Task item: Word for word, reproduce all entries below, leaving every picture out.
-- Records for this task follows --
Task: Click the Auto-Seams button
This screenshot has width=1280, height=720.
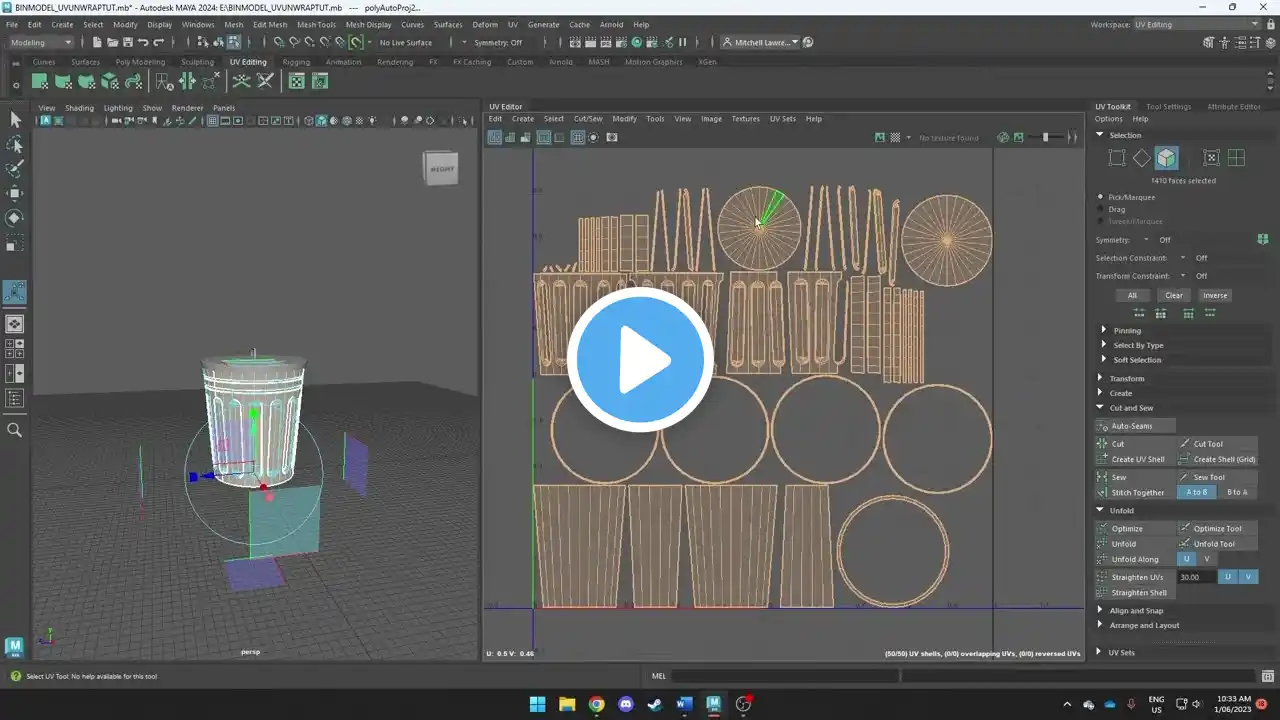Action: point(1136,426)
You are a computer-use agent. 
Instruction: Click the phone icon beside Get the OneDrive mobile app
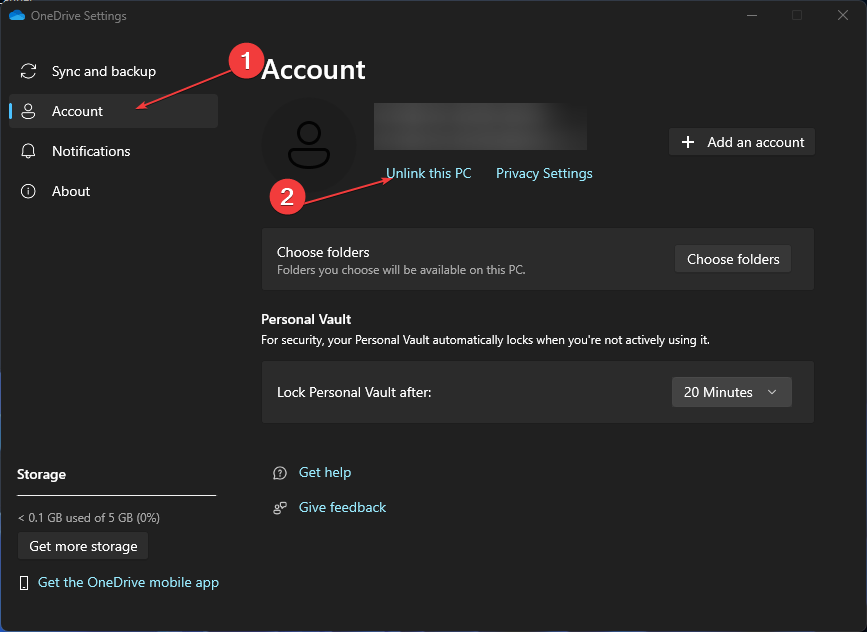point(24,582)
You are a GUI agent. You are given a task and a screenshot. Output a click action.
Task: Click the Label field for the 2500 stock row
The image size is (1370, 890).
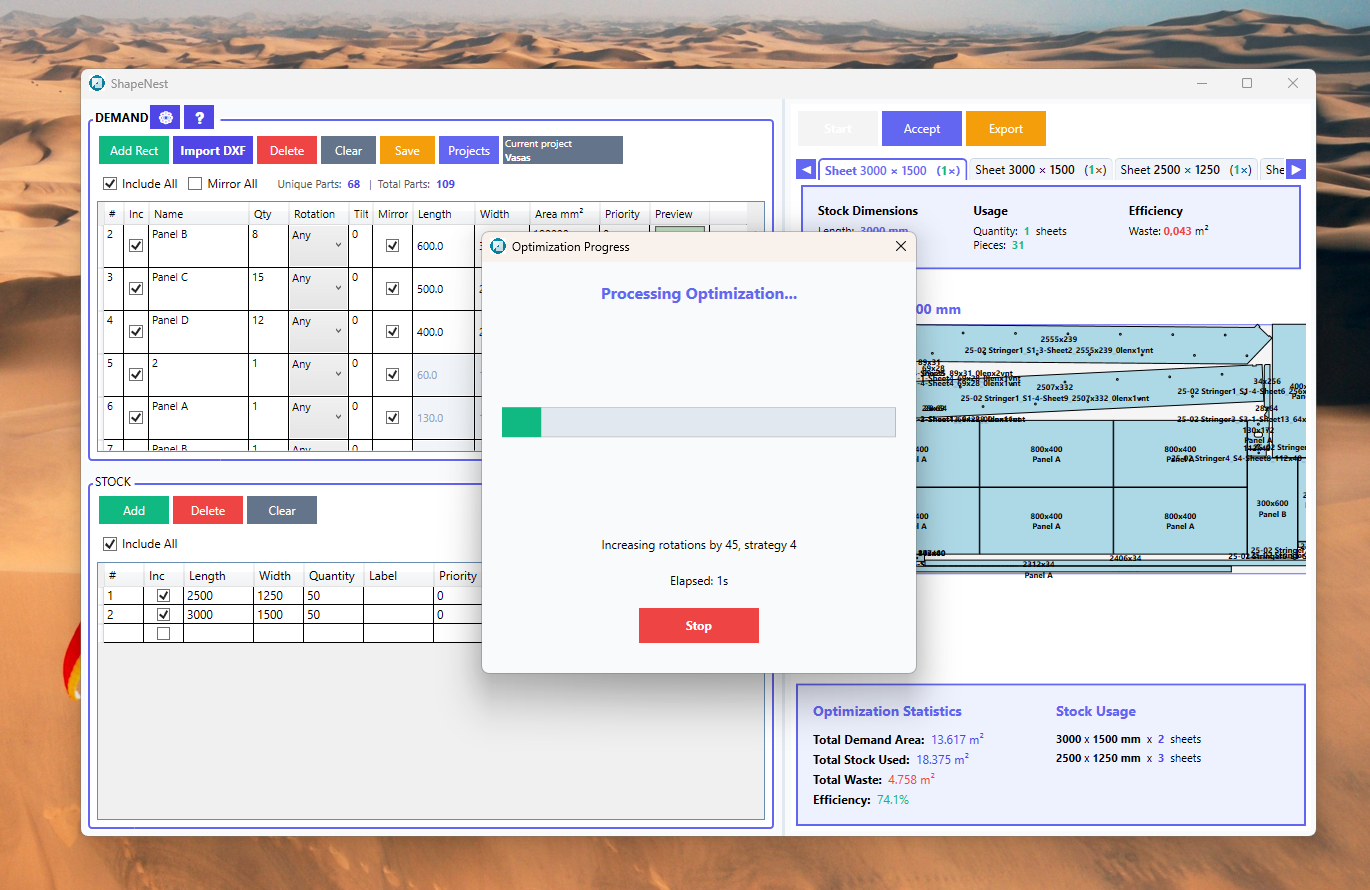(399, 595)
-- Records for this task concluded --
Response for this exercise:
Task: Click the Auto-Seams button
This screenshot has width=1280, height=720.
Action: point(1136,426)
You are a computer-use agent. 
Instruction: Click the phone icon beside Get the OneDrive mobile app
point(24,582)
You are a GUI agent. You are given a task and a screenshot. Output a click action.
Task: Click the Label field for the 2500 stock row
The image size is (1370, 890).
(399, 595)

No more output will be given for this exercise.